My younger brother (who is in college) proposed once that files like Collada can be reduced algorithmically to a single number and decimal, to be decoded and expanded with resolution via reversing the algorithm. While this would require brute force computation on the part of the user in order to utilize those files, it does offer an interesting glimpse into procedural methodologies for indefinite fidelity.

We see today such things with and their procedural textures system. 2MB of texture data in 2KB. I’ve seen some interesting things from DirectX 11 and Tessellation algorithms to increase the fidelity of 3D models farther than what the model data had stored. I really think these procedural methods for fidelity are the future.

3. Graphical Developments and progress toward photorealism

Which, of course, leads us into this topic. As I had said, I truly believe that procedural methods will win out in the end. Interesting enough, shortly after I had mentioned the push for photo realism in Second Life, I saw a video post by @oobscure on twitter about the Depth of Field viewer in the development channel. It looks really nice in the video, and first hand it’s just as stunning when combined with the shadows, lighting, SSAO, and Mesh abilities, as seen in the snapshots in this post from Kistens S20(42).

However, there is still quite a lot of progress to be made in the photo realism department. I will obviously cite that higher realism requires more computational power, and this doesn’t change. I believe, though, that we are quickly reaching a point whereby older methodologies for graphical abilities must be approached in a more intelligent manner.

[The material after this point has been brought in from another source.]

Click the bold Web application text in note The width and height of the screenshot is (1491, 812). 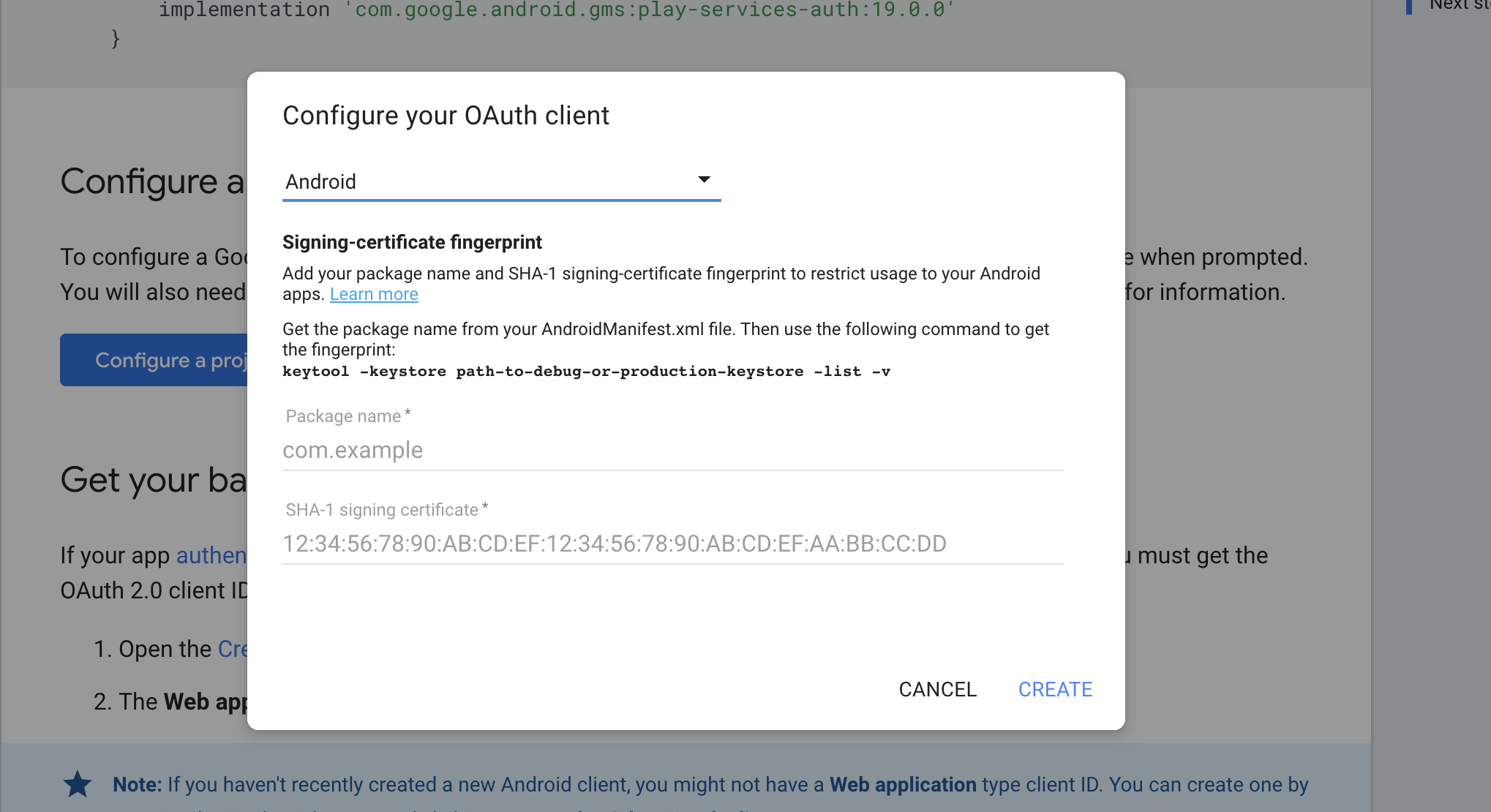click(903, 784)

Static images aren’t as good for fidelity as procedural dynamic textures, and what we think is high definition today at 1024x1024 or 2048x2048 resolution in a PNG or TGA is really very low resolution comparatively. I do understand that graphics cards aren’t really meant to handle 10,000x10,000 resolution textures, but who is to say that they actually have to handle the entire image all at once?

.debris Procedural Demo | 177kb Executable Size

Therein is why I believe Procedural methods will work in the end. You can essentially have a 32,000x32,000 resolution texture in 10kb seamless, but the algorithm involved knows only to show you the highest resolution you can comfortably see on your graphics card, and only the area you can actually see (as in, not trying to load the entire grass texture for the State of California all at once).

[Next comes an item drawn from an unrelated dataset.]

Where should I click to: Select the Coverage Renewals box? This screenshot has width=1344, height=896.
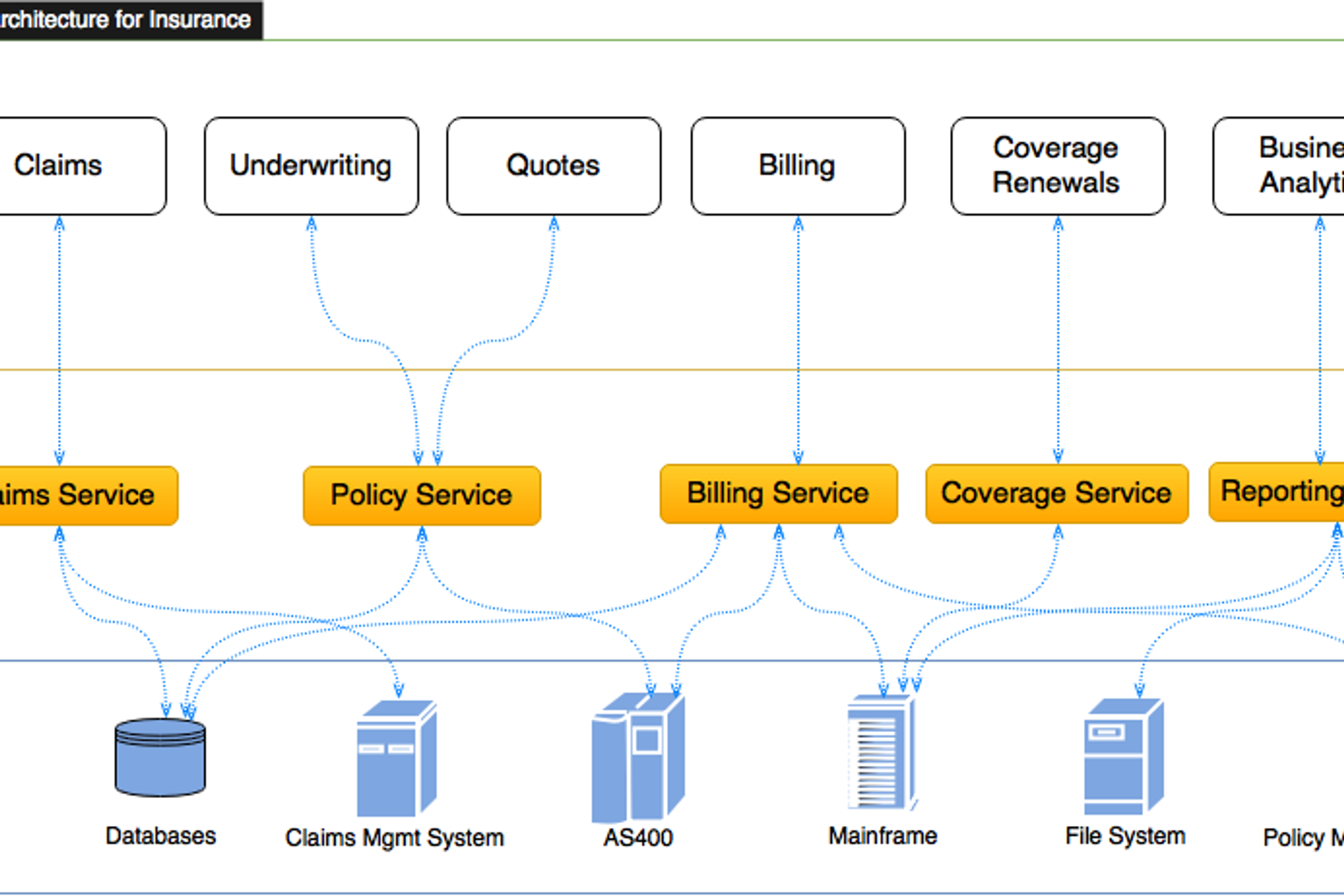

It’s all about intelligently streaming only the information we need at any given moment.

4. Developments in shared media and integrating 2D applications into immersive settings

I’ll be leaving this one to answer in class, but you can assume I’ll talk a bit about the developments with the koios media center in Second Life.

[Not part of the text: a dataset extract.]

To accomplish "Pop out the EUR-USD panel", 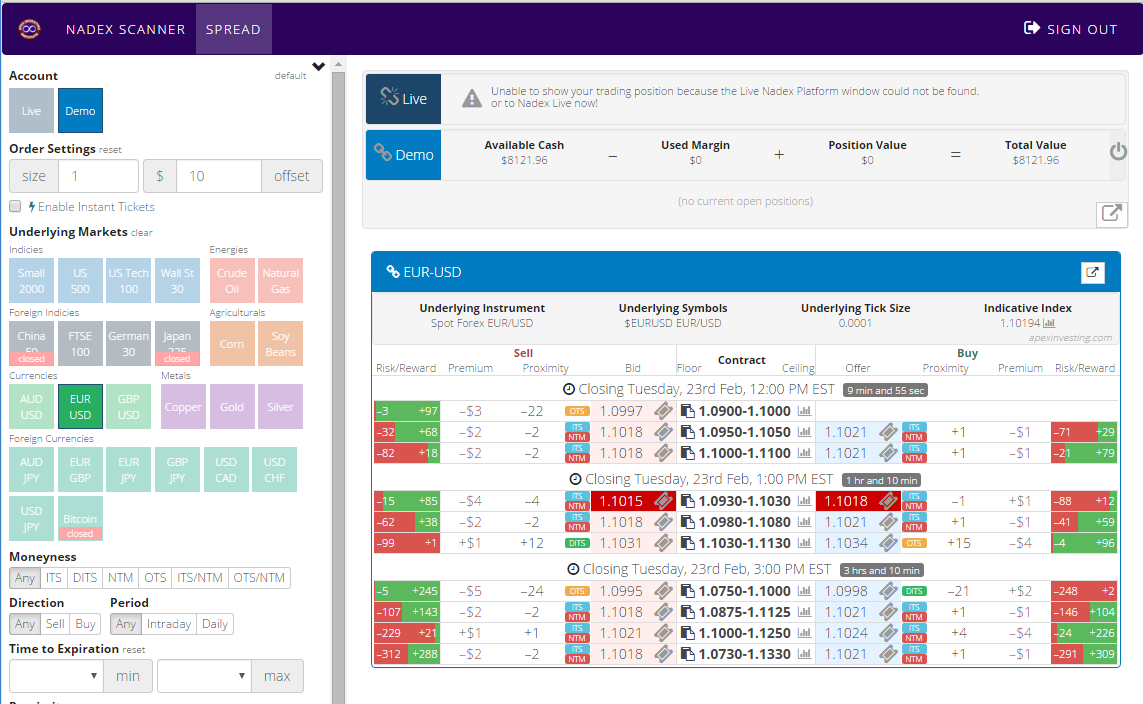I will tap(1092, 272).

5. Current Comparisons between SL and other platforms

I’d say Second Life is a median system. Kind of like choosing Mario in SMB2 when you have Luigi, Princess and Toad at your disposal. Graphically it’s starting to catch up to things like BlueMars without having to go into graphical overkill. It’s fairly powerful as a platform, open enough to do many things, and it has average strengths. For the time being, Second Life is the all around solution I’d recommend for virtual environments.

However, this doesn’t mean I’d split hairs and differentiate between SecondLife and OpenSim, InWorldz, SpotOn3D, etc. It’s all essentially based on the same underlying technology despite the bells, whistles and pinstripes painted on the sides.

Other technologies I’ll cover in class.

6. Your projections for the near and moderate term future for SL and the wider field of 3D worlds.

Concerning Second Life, I’d say I believe that the open source community will probably make many more strides to push the technology forward than Linden Lab will. That’s not necessarily a bad thing, as I really do like Open Source software and crowd sourcing. As for the wider field of 3D Worlds… I’ll cover that in class.

I will say, however, that I don’t believe that virtual worlds on their own have a future. Like any good technology, it matures and becomes ubiquitous. What the future is, concerning virtual worlds, is not virtual worlds in the sense that we know of them today.